=== Materials provided ===
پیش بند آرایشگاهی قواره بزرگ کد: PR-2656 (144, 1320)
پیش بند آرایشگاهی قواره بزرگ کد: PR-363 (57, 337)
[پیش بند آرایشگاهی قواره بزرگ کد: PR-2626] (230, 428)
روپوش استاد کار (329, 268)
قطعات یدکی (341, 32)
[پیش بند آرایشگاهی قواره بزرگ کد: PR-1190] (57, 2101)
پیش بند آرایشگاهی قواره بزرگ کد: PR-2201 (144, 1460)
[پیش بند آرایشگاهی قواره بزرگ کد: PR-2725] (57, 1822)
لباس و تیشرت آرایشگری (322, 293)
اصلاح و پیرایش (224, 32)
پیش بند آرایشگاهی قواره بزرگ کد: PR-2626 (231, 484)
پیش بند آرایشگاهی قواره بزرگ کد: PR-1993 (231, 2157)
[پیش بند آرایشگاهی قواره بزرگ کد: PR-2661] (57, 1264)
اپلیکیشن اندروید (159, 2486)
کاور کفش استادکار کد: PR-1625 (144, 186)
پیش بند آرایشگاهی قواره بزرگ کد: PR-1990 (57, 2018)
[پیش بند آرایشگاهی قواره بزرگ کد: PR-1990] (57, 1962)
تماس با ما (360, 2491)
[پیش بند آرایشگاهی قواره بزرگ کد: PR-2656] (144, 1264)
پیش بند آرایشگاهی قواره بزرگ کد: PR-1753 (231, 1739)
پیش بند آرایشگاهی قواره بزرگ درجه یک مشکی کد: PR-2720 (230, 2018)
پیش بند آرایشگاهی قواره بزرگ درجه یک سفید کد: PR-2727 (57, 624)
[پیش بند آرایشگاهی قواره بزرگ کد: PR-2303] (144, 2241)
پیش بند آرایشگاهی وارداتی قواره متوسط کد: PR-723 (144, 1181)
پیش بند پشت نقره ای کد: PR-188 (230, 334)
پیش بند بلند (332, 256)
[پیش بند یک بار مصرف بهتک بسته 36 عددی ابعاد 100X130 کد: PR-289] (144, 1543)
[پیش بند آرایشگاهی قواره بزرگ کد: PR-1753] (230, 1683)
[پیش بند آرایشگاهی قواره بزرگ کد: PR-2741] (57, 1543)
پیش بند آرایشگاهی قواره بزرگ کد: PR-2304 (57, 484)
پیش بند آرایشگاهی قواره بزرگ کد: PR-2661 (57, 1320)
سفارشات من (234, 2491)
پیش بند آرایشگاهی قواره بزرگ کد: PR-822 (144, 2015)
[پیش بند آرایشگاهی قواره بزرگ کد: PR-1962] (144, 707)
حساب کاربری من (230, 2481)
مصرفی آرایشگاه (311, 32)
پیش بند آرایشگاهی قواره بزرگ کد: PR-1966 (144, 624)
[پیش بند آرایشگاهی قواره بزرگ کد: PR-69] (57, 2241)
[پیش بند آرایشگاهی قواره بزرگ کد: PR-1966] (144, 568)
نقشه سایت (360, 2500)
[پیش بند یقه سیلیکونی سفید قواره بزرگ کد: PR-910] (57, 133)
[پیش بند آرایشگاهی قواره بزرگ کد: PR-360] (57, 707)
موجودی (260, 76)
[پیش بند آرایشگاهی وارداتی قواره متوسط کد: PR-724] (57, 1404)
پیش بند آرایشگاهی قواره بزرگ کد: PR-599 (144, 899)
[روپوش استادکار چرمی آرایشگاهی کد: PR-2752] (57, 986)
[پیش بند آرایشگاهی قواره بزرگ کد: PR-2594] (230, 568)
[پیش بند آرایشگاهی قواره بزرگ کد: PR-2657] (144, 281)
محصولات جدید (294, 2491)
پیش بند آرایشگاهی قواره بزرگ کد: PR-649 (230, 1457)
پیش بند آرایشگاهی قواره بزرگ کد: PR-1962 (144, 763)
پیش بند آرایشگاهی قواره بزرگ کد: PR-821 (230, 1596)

=== What to work on ===
Give back each entry exactly as it was written.

=== Answer to the problem ===
پیش بند آرایشگاهی قواره بزرگ کد: PR-2656 (144, 1320)
پیش بند آرایشگاهی قواره بزرگ کد: PR-363 (57, 337)
[پیش بند آرایشگاهی قواره بزرگ کد: PR-2626] (230, 428)
روپوش استاد کار (329, 268)
قطعات یدکی (341, 32)
[پیش بند آرایشگاهی قواره بزرگ کد: PR-1190] (57, 2101)
پیش بند آرایشگاهی قواره بزرگ کد: PR-2201 (144, 1460)
[پیش بند آرایشگاهی قواره بزرگ کد: PR-2725] (57, 1822)
لباس و تیشرت آرایشگری (322, 293)
اصلاح و پیرایش (224, 32)
پیش بند آرایشگاهی قواره بزرگ کد: PR-2626 (231, 484)
پیش بند آرایشگاهی قواره بزرگ کد: PR-1993 (231, 2157)
[پیش بند آرایشگاهی قواره بزرگ کد: PR-2661] (57, 1264)
اپلیکیشن اندروید (159, 2486)
کاور کفش استادکار کد: PR-1625 (144, 186)
پیش بند آرایشگاهی قواره بزرگ کد: PR-1990 (57, 2018)
[پیش بند آرایشگاهی قواره بزرگ کد: PR-1990] (57, 1962)
تماس با ما (360, 2491)
[پیش بند آرایشگاهی قواره بزرگ کد: PR-2656] (144, 1264)
پیش بند آرایشگاهی قواره بزرگ کد: PR-1753 (231, 1739)
پیش بند آرایشگاهی قواره بزرگ درجه یک مشکی کد: PR-2720 (230, 2018)
پیش بند آرایشگاهی قواره بزرگ درجه یک سفید کد: PR-2727 (57, 624)
[پیش بند آرایشگاهی قواره بزرگ کد: PR-2303] (144, 2241)
پیش بند آرایشگاهی وارداتی قواره متوسط کد: PR-723 (144, 1181)
پیش بند پشت نقره ای کد: PR-188 (230, 334)
پیش بند بلند (332, 256)
[پیش بند یک بار مصرف بهتک بسته 36 عددی ابعاد 100X130 کد: PR-289] (144, 1543)
[پیش بند آرایشگاهی قواره بزرگ کد: PR-1753] (230, 1683)
[پیش بند آرایشگاهی قواره بزرگ کد: PR-2741] (57, 1543)
پیش بند آرایشگاهی قواره بزرگ کد: PR-2304 (57, 484)
پیش بند آرایشگاهی قواره بزرگ کد: PR-2661 (57, 1320)
سفارشات من (234, 2491)
پیش بند آرایشگاهی قواره بزرگ کد: PR-822 (144, 2015)
[پیش بند آرایشگاهی قواره بزرگ کد: PR-1962] (144, 707)
حساب کاربری من (230, 2481)
مصرفی آرایشگاه (311, 32)
پیش بند آرایشگاهی قواره بزرگ کد: PR-1966 (144, 624)
[پیش بند آرایشگاهی قواره بزرگ کد: PR-69] (57, 2241)
[پیش بند آرایشگاهی قواره بزرگ کد: PR-1966] (144, 568)
نقشه سایت (360, 2500)
[پیش بند یقه سیلیکونی سفید قواره بزرگ کد: PR-910] (57, 133)
[پیش بند آرایشگاهی قواره بزرگ کد: PR-360] (57, 707)
موجودی (260, 76)
[پیش بند آرایشگاهی وارداتی قواره متوسط کد: PR-724] (57, 1404)
پیش بند آرایشگاهی قواره بزرگ کد: PR-599 (144, 899)
[روپوش استادکار چرمی آرایشگاهی کد: PR-2752] (57, 986)
[پیش بند آرایشگاهی قواره بزرگ کد: PR-2594] (230, 568)
[پیش بند آرایشگاهی قواره بزرگ کد: PR-2657] (144, 281)
محصولات جدید (294, 2491)
پیش بند آرایشگاهی قواره بزرگ کد: PR-649 (230, 1457)
پیش بند آرایشگاهی قواره بزرگ کد: PR-1962 (144, 763)
پیش بند آرایشگاهی قواره بزرگ کد: PR-821 (230, 1596)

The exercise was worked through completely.